Koek Ralph J, Hejran Rhine N, Mintz Jim
Sepulveda Ambulatory Care Clinic, Veterans Affairs Greater Los Angeles Healthcare System, Los Angeles, California, USA.
Contemp Clin Trials. 2005 Jun;26(3):338-48. doi: 10.1016/j.cct.2005.02.002. Epub 2005 Mar 28.
The controlled trial is now the standard for assessing efficacy of new treatments in Psychiatry, as it is in the rest of medicine. Psychiatric outcomes with treatment are influenced by concurrent psychosocial factors. Psychotherapy, alone or in combination with pharmacotherapy is an effective treatment. Thus, if concomitant receipt of psychotherapy is not controlled for in a psychopharmacology trial, outcome may be biased. In this study, all peer reviewed journal articles describing the results of randomized, controlled psychopharmacology trials in two separate years were carefully reviewed to assess the possible influence of control versus lack of explicit control for effect of concomitant psychotherapy on clinical outcome. One hundred sixteen articles, published in the years 1996 and 2000, were reviewed. Those with categorically positive or non-positive global outcome were assessed for description of concomitant receipt of psychotherapy by subjects randomized to different pharmacotherapy treatments. Description of comparability in potentially confounding demographic and clinical variables was present in all studies. Only 22% of 89 studies meeting inclusion criteria explicitly controlled for concomitant psychotherapy. Seventy five percent of 20 studies that did, and only 46% of 69 studies that did not, found different outcomes in groups randomized to different pharmacotherapy interventions (p=.024). This result was not accounted for by other aspects of study design such as placebo-vs.-active control comparison, trial size, length, geographic location, number of sites or authors, source of funding, or diagnostic composition)-suggesting that uncontrolled receipt of psychotherapy may reduce likelihood of finding a difference between a new treatment and a control pharmacotherapy intervention. If confirmed by further investigation, the results may warrant adoption of relevant recommendations for controlled trial design in psychopharmacology research. The method used in this report may be useful in other areas of controlled trial research to assess influence of confounding variables.
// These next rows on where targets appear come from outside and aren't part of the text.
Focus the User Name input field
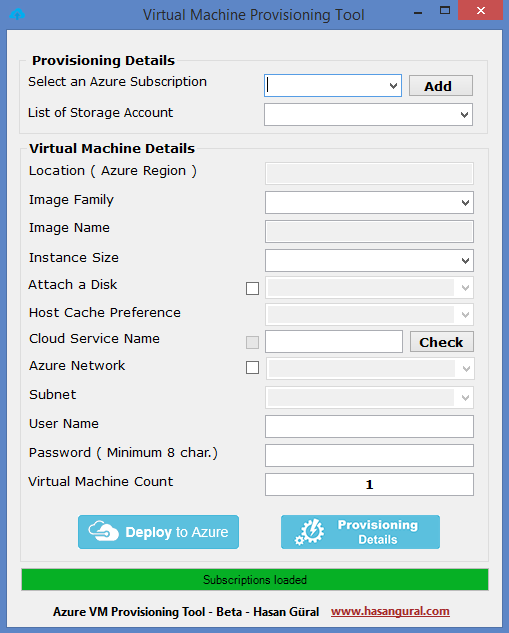pos(369,426)
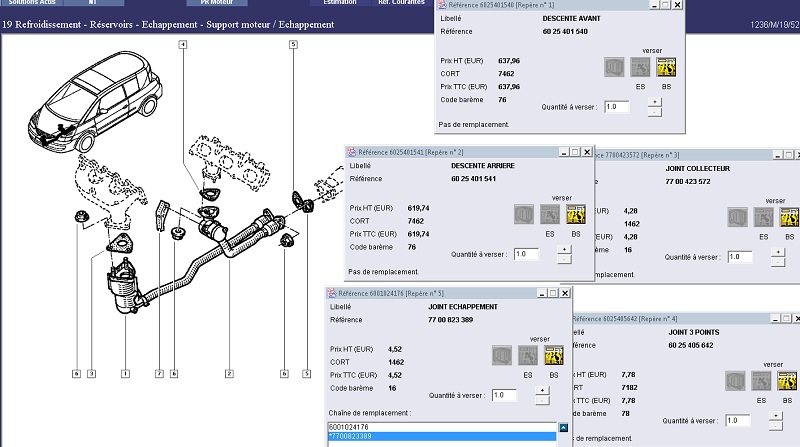Screen dimensions: 800x447
Task: Click the BS icon in JOINT ECHAPPEMENT window
Action: [552, 355]
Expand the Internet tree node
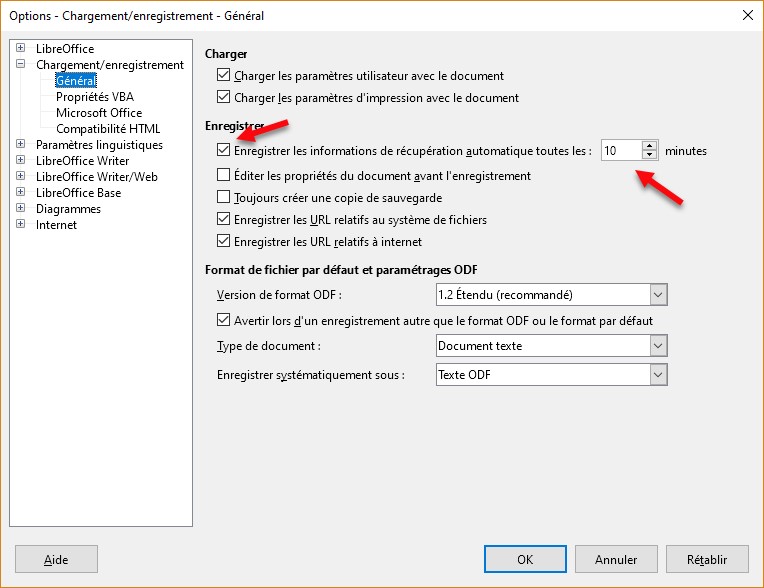This screenshot has height=588, width=764. point(21,225)
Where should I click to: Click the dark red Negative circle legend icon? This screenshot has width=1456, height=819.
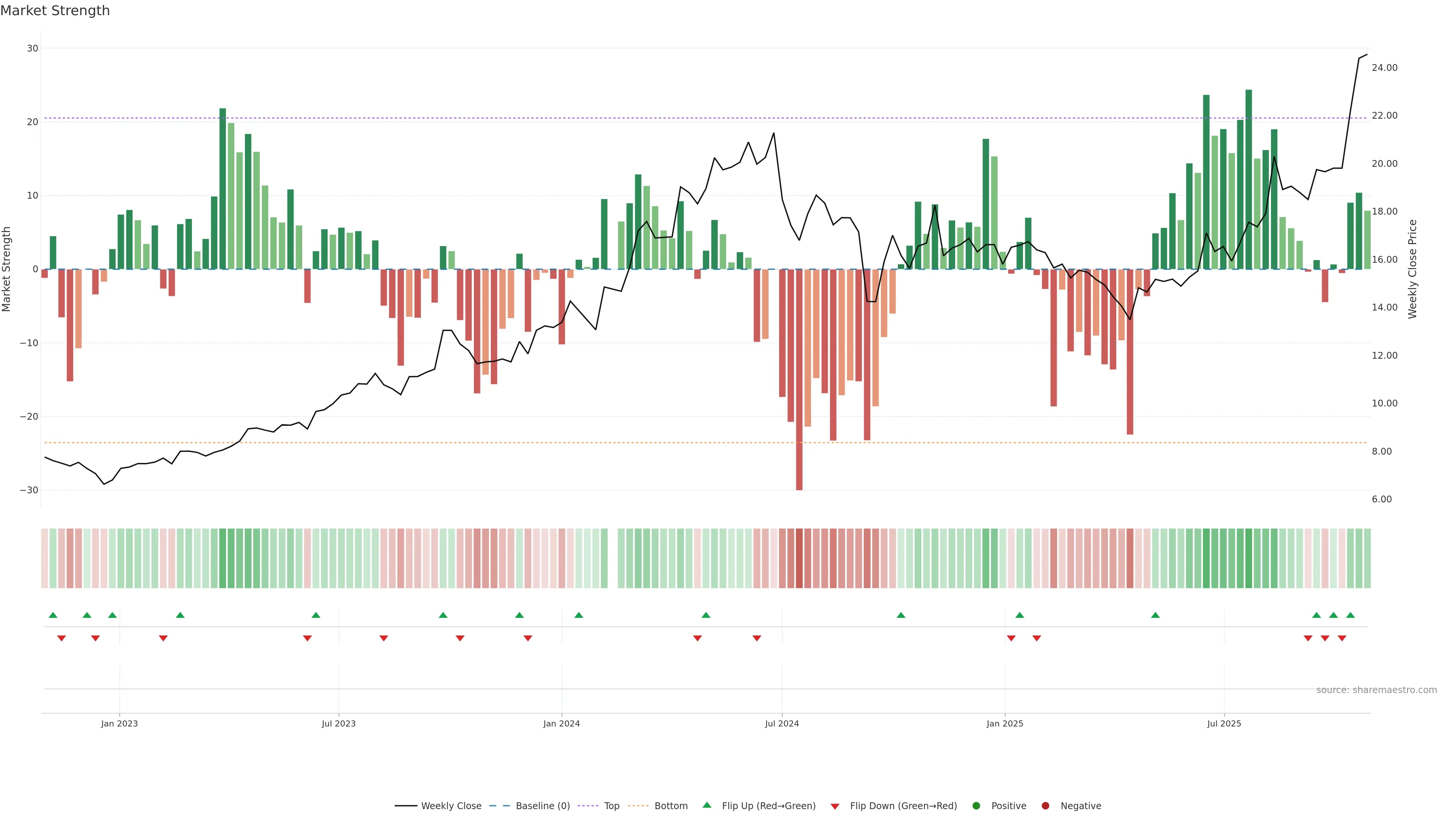click(x=1045, y=806)
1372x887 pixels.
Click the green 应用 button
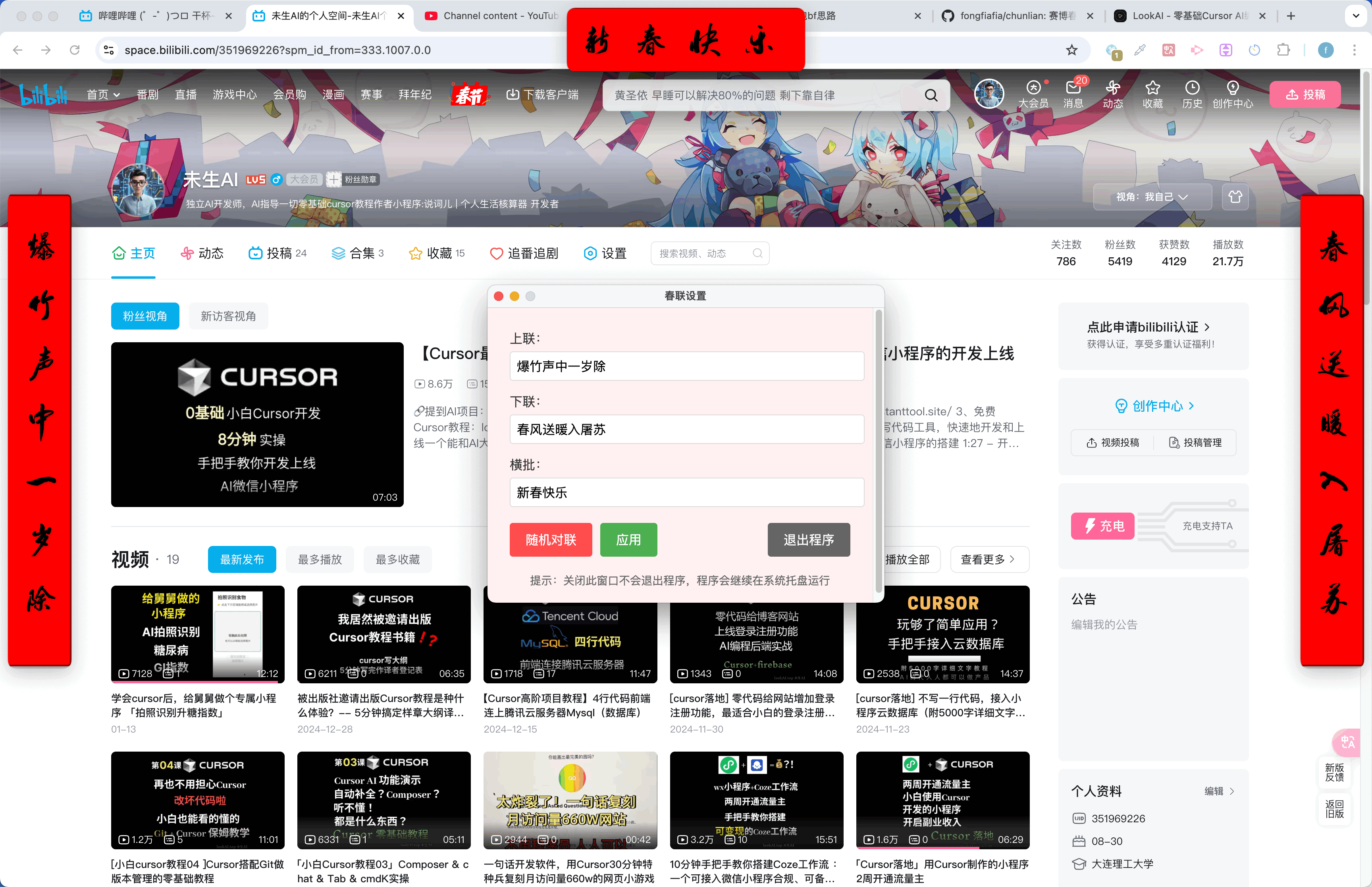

与其他医学领域一样,对照试验如今已成为评估精神病学新疗法疗效的标准。治疗过程中的精神科治疗效果会受到同时存在的社会心理因素影响。单独使用心理治疗或与药物治疗联合使用都是有效的治疗方法。因此,如果在精神药理学试验中未对同时接受心理治疗的情况进行控制,结果可能会有偏差。在本研究中,我们仔细查阅了所有在两个不同年份发表的、描述随机对照精神药理学试验结果的同行评审期刊文章,以评估对同时进行的心理治疗效果进行对照与未进行明确对照对临床结果的可能影响。我们查阅了1996年和2000年发表的116篇文章。对于那些总体结果明确为阳性或非阳性的文章,我们评估了随机接受不同药物治疗的受试者同时接受心理治疗的情况描述。所有研究都对潜在混杂的人口统计学和临床变量的可比性进行了描述。在符合纳入标准的89项研究中,只有22%明确对同时进行的心理治疗进行了控制。在进行了控制的20项研究中,75%发现随机接受不同药物治疗干预的组有不同结果;而在未进行控制的69项研究中,只有46%发现有不同结果(p = 0.024)。这一结果无法用研究设计的其他方面来解释,如安慰剂与活性对照比较、试验规模、时长、地理位置、研究地点或作者数量、资金来源或诊断构成等,这表明未控制的心理治疗接受情况可能会降低发现新治疗与对照药物治疗干预之间差异的可能性。如果进一步调查证实这一结果,那么这些结果可能会促使人们在精神药理学研究的对照试验设计中采纳相关建议。本报告中使用的方法可能对其他对照试验研究领域评估混杂变量的影响有用。